If you read articles about visiting Belgrade, about this site and its history, you will only find the data about the period of the war and the horrible events that took place in Staro sajmiste. With all due respect for the casualties of the war and the suffering of the people that lost their life at this site, we would like to tell you a story about its original idea, when no one even dreamed about the horror that will take over.
In the period between the World Wars, settlements began to form on the left bank of the Sava river, closer to Belgrade, as the only existing settlement on the marshy territory of today's Novi Beograd. Settlements were known as the Novo Naselje (new settlement) and Sajmiste (fairground).
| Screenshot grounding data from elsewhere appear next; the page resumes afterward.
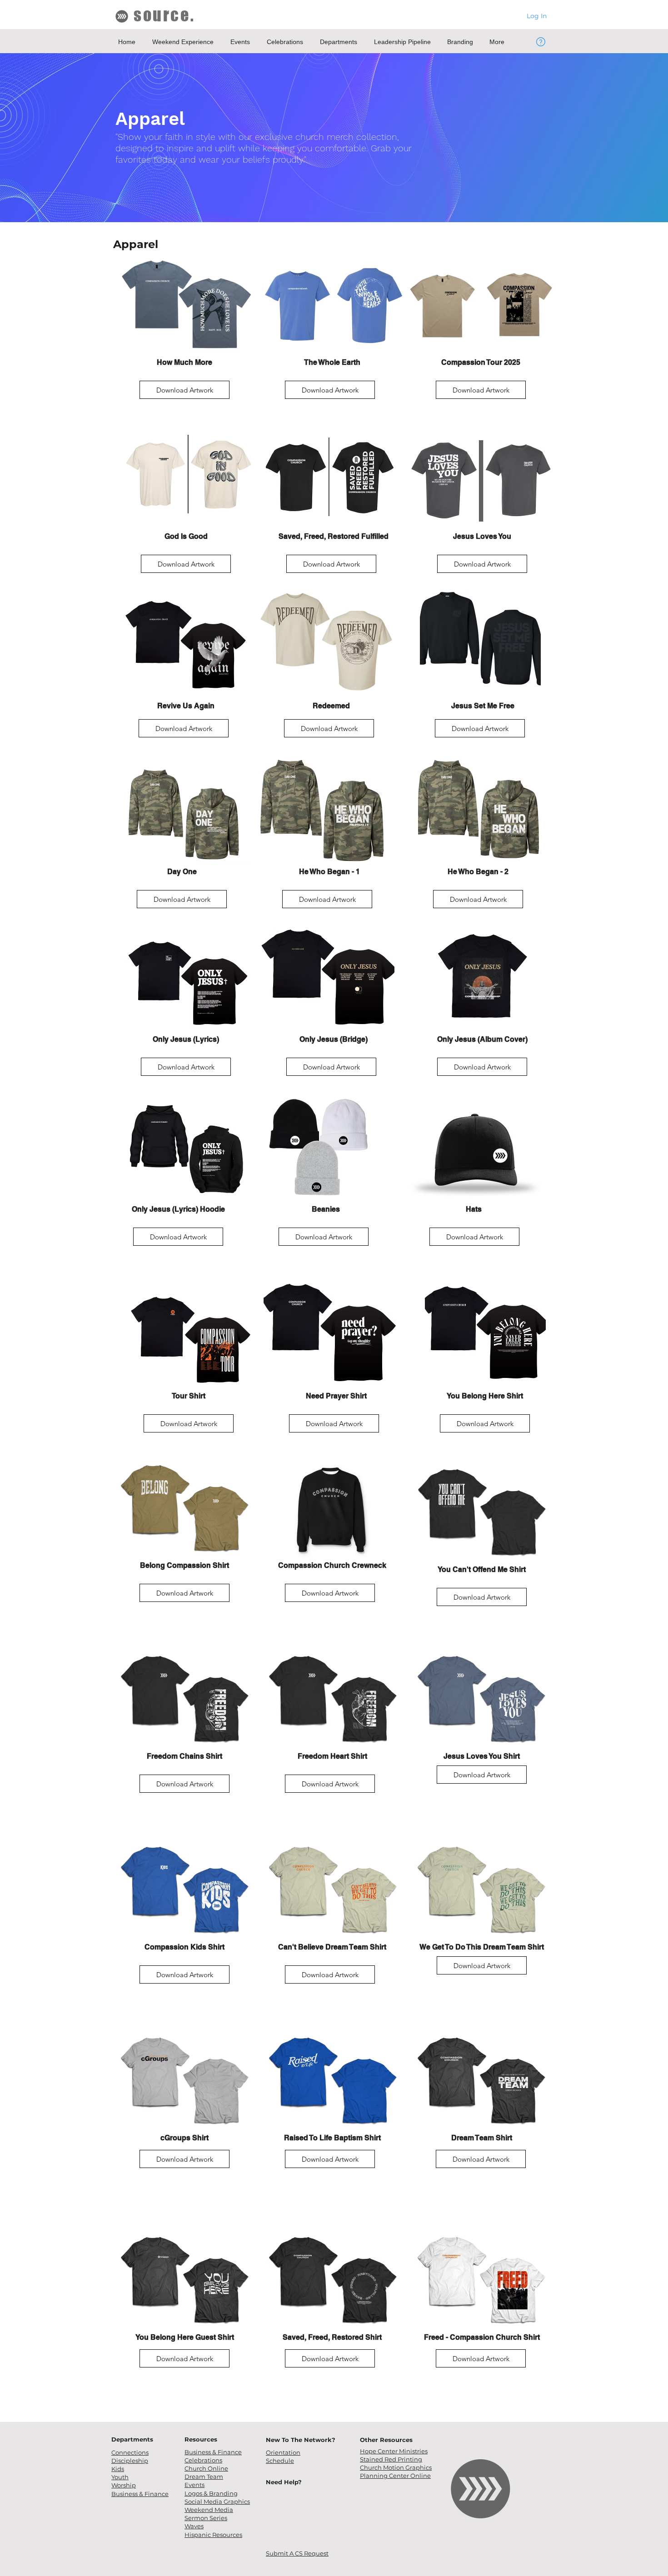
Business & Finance (213, 2452)
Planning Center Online (395, 2475)
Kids (117, 2468)
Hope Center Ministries (394, 2451)
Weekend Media (208, 2509)
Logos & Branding (211, 2493)
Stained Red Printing (391, 2459)
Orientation (283, 2452)
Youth (120, 2477)
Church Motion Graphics (396, 2467)
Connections (130, 2452)
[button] (184, 41)
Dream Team (203, 2476)
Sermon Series (205, 2517)
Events (194, 2484)
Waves (194, 2526)
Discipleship (129, 2460)
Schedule (280, 2460)
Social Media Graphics (217, 2501)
Settlements developed without any urban development plan. Then the complex of buildings was built in Sajmište in 1938 spreading over an area of 15,000 m² with modern and artistic buildings and constructions that hosted international fairs and was a symbol of prosperity.
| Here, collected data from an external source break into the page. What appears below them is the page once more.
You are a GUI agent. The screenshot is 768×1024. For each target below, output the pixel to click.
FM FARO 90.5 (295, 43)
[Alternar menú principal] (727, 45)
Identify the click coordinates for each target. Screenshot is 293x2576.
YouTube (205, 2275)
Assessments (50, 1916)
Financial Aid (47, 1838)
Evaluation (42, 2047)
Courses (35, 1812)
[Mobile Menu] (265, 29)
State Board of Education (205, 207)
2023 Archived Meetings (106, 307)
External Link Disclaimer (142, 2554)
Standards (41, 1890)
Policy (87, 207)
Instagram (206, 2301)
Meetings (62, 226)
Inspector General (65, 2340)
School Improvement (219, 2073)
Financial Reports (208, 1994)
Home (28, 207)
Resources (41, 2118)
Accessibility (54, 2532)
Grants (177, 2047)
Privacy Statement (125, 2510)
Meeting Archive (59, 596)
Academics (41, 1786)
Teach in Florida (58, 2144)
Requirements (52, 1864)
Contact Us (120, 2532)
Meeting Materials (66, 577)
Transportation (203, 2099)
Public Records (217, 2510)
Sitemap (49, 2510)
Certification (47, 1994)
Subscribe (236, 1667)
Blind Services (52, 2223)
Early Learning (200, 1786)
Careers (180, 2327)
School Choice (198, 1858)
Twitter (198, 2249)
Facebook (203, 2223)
From 1937 until the beginning of the World War II, this place has hosted many spectacular events in the Serbian capital, and one of them was the TV phenomenon at that time. The first television sets have appeared at the Autumn Fair 1938. The media reports during 1938 brought a slight discomfort and impatience for future visitors of the fair, with a notice that the world wonder television will be shown the first time in the Balkans. It was advertized that the “Philips” stand will show the first special TV sets that will broadcast six shows a day. Before the start of Autumn Fair, the journalists continued to report that next to the Philips pavilion there is a small studio for broadcasting of television shows. The studio was equipped with necessities only: a brown cloth background, apparatus for filming and microphone. Shows for the large pavilion will be broadcasted from this studio, where the audience will be able to monitor various entertainment spots via reception apparatus. Anticipation was gradually increasing until the 10th of September of 1938 when the first television show was broadcasted.
Before that the Sajmiste hosted the Car Show, which was visited by the large number of spectators from all over the world. The car show presented all the important exhibitors from Europe and the world at the time, such as then prestigious models of "Mercedes”, "Opel," “Reno" "Buick” ...
Immediately afterward the Air Force and exhibition followed, for which the organizers had to destroy and expand all entrances to pavilions. Although the aircraft was generally brought in parts, they were still too big for fairly large buildings of the fairground.
In Belgrade, at the Autumn Fair in 1938, there was an amusement park that was open until midnight. The big boat tour along the Sava and Danube rivers was prepared as a surprise. It was decorated with flags and plenty of lighting decorations. Several orchestras entertained the audience; the organizers took care for the great dancers and designed a dancing hall with some great jazz playing.
This idyllic picture vanished with the outburst of The World War II and the horror that followed. Later, after the new site of the Belgrade Fair was constructed on the right bank of the river Sava, Sajmište became known as Staro Sajmište (old fairground).
In 2008 it was decided that the Memorial Museum of Holocaust will be built on this site, along with compatible surrounding structures.